ISLAMABAD: The United Nations Security Council (UNSC) on Friday extended a long-running peacekeeping mission between Syria and the newly Israeli-occupied Golan Heights for six months and expressed deep concern that military activities in the region could escalate tensions.
Since a rebel offensive ousted Syrian President Bashar al-Assad earlier this month, Israeli forces have moved into the demilitarised zone – created following the 1973 Arab-Israeli war – that is patrolled by the UN Disengagement Observer Force (UNDOF).
UNDOF
In the resolution adopted on Friday, the UNSC stressed “that both parties must abide by the terms of the 1974 Disengagement of Forces Agreement between Israel and the Syria and scrupulously observe the truce.”

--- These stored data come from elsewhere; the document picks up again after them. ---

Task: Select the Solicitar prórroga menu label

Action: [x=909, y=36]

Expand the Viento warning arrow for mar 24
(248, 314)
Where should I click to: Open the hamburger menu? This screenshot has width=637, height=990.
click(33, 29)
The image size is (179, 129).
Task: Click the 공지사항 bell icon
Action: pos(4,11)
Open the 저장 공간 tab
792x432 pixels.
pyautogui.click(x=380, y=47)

Reuters news agency reported that it expressed concern that “the current military activities carried out by any actor in the area of separation continue to have the potential to escalate tensions between Israel and Syria, jeopardize the ceasefire between the two sides, and pose a risk to the local civilian population and UN personnel on the ground.”

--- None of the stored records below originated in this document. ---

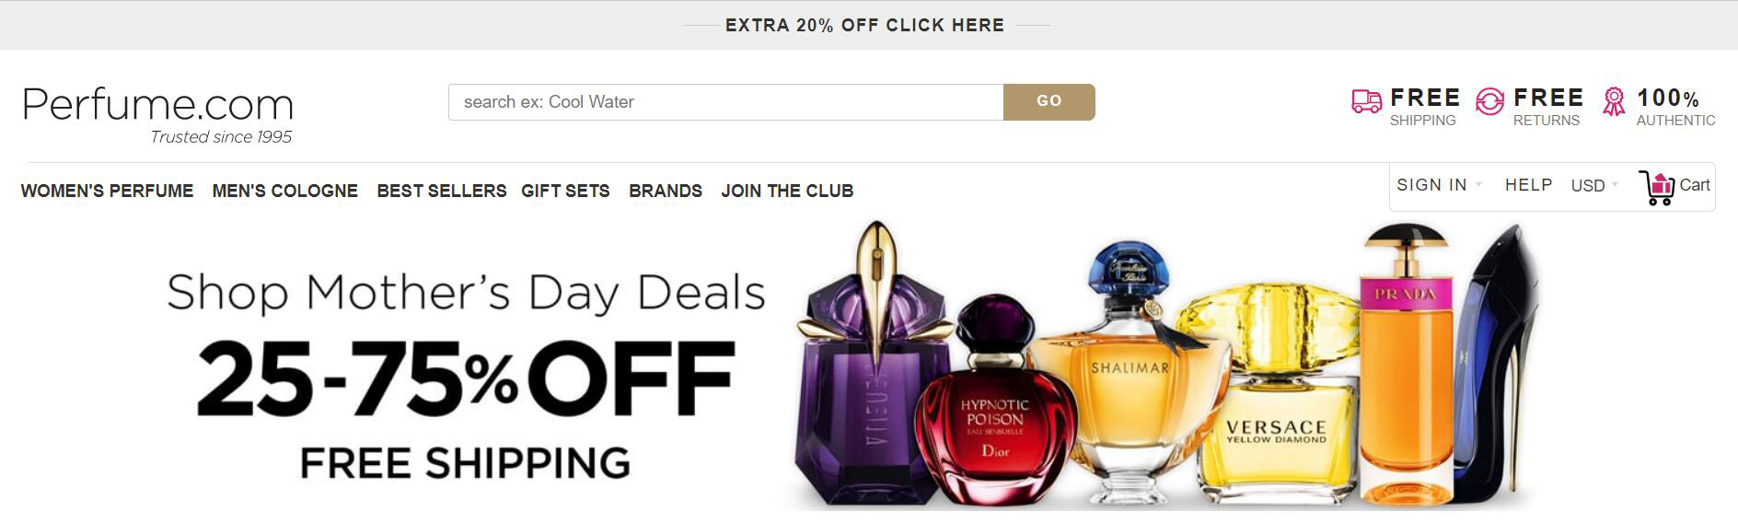
Task: Open the Help link
Action: pyautogui.click(x=1528, y=185)
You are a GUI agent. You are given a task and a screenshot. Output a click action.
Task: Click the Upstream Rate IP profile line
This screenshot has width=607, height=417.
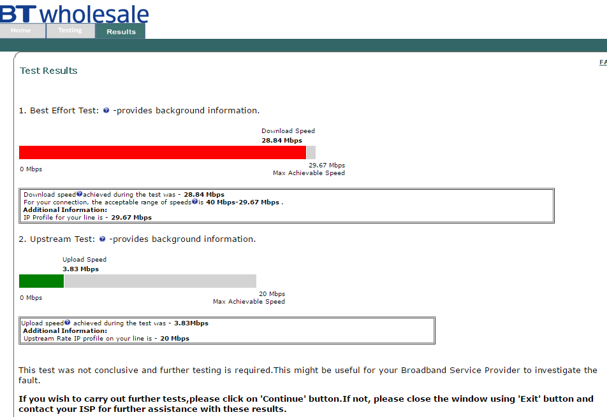106,339
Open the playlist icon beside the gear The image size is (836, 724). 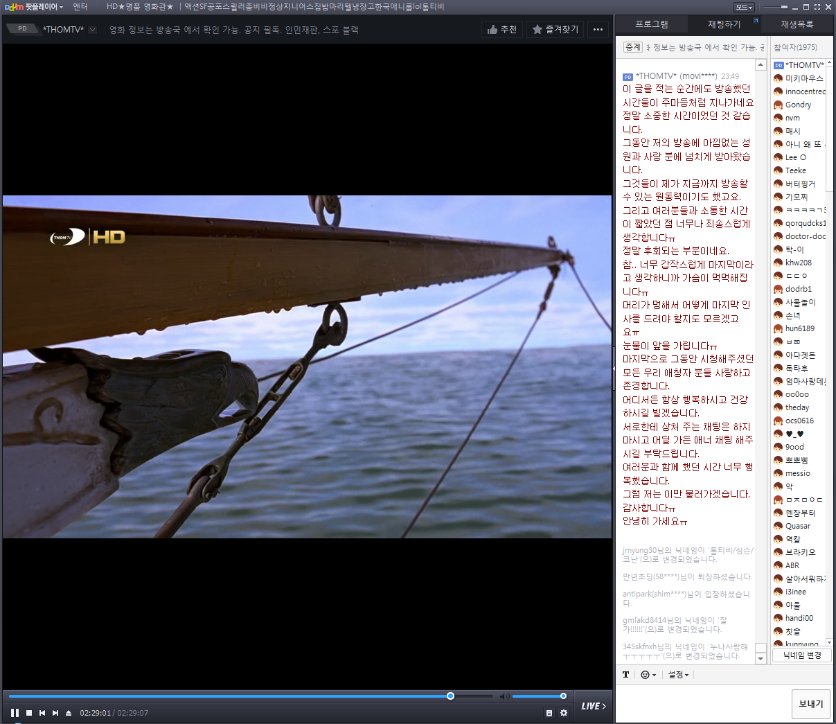549,713

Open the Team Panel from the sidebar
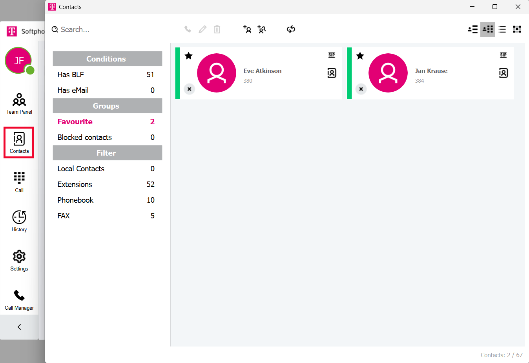[19, 103]
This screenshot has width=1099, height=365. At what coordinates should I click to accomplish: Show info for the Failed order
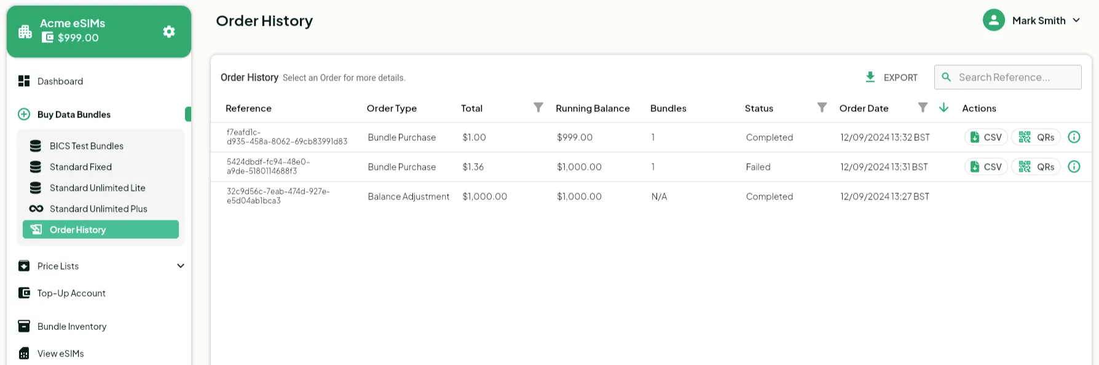click(1074, 167)
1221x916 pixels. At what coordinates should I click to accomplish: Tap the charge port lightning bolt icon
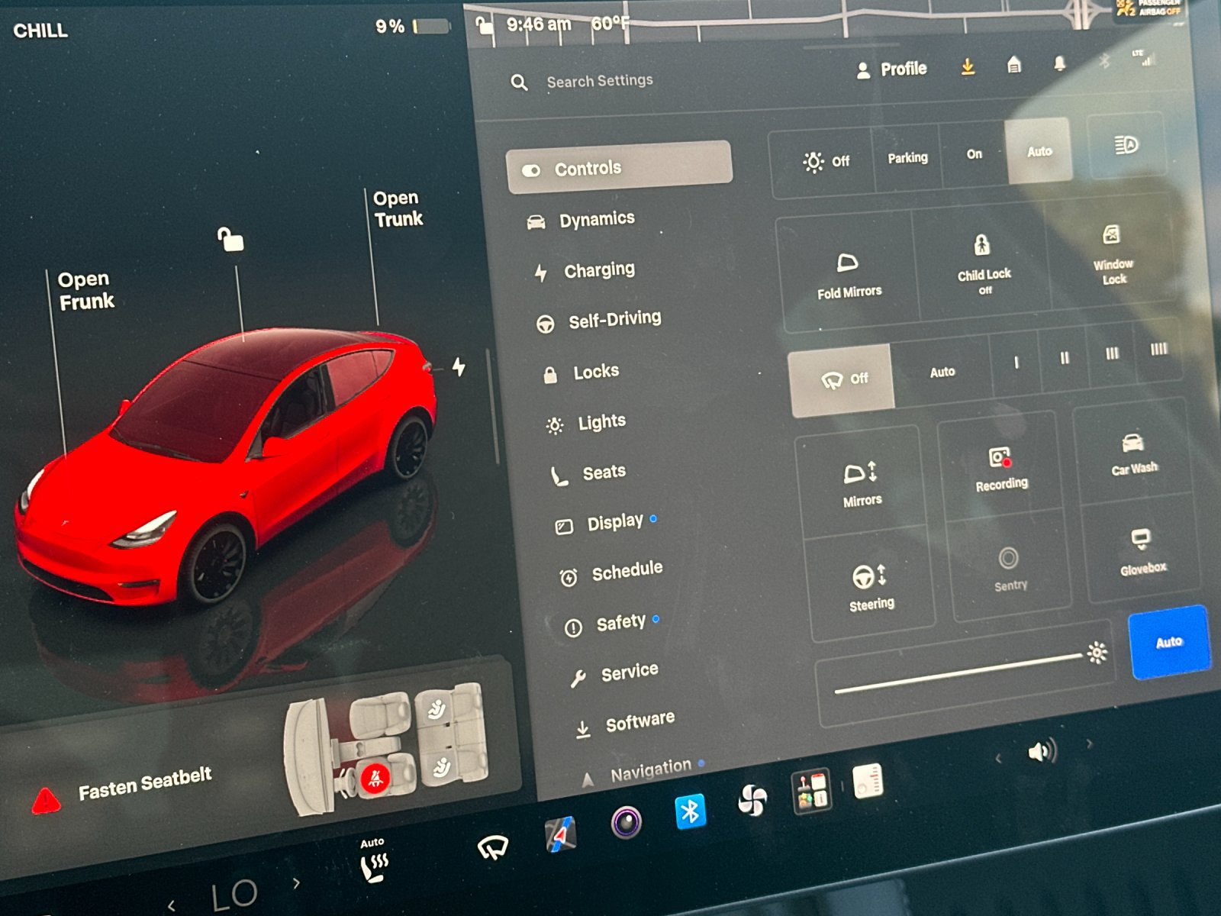tap(459, 366)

UN secretary-general on Syrian situation
Armed forces from Syria and Israel are not allowed in the demilitarized zone – a 400-square-km (155-square-mile) “Area of Separation” – under the truce arrangement.

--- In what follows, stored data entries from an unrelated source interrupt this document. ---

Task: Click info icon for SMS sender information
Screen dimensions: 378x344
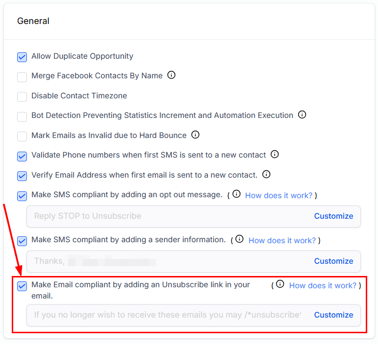Action: 239,239
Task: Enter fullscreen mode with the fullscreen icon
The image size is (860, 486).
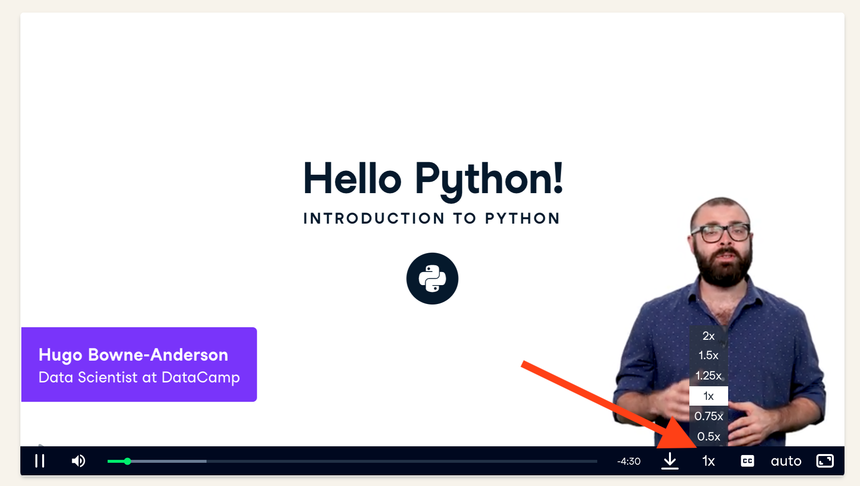Action: coord(825,461)
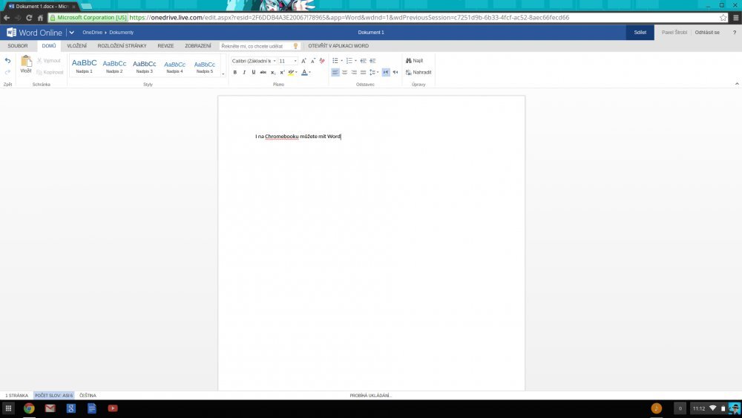The width and height of the screenshot is (742, 418).
Task: Open the Calibri font name dropdown
Action: (x=253, y=61)
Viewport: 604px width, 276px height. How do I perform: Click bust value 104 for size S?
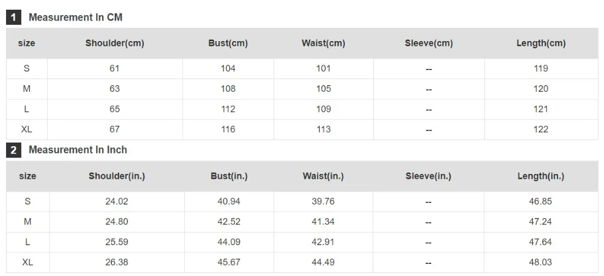pyautogui.click(x=228, y=68)
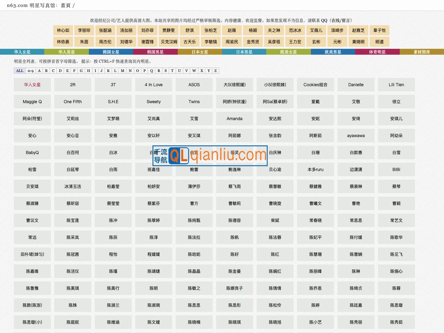Open the Twins group tile
The image size is (444, 333).
pos(194,102)
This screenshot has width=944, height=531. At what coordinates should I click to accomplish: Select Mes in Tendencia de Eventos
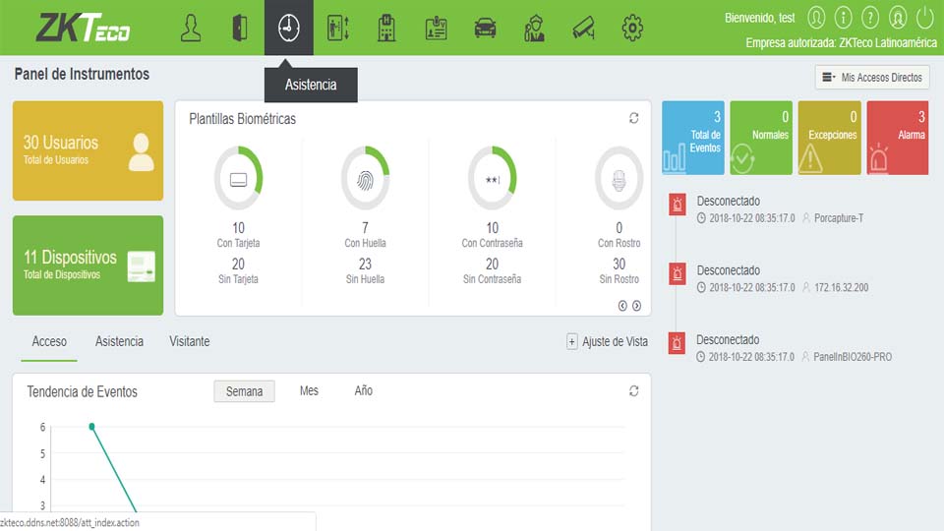point(309,390)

Earlier, UN Secretary-General Antonio Guterres said on Thursday: “Let me be clear: There should be no military forces in the area of separation other than U.N. peacekeepers – period.”
He said Israeli airstrikes on Syria were violations of the country’s sovereignty and territorial integrity and “must stop.”
Israel strikes Syria
The development comes as earlier a Syria war monitor had said Israel launched strikes targeting military sites in Damascus and its countryside, in the latest such raids since rebels brought down Bashar al-Assad almost a week ago.
“Israeli strikes destroyed a scientific institute” and other related military facilities in Barzeh, in northern Damascus, and targeted a “military airport” in the capital’s countryside, the Syrian Observatory for Human Rights said.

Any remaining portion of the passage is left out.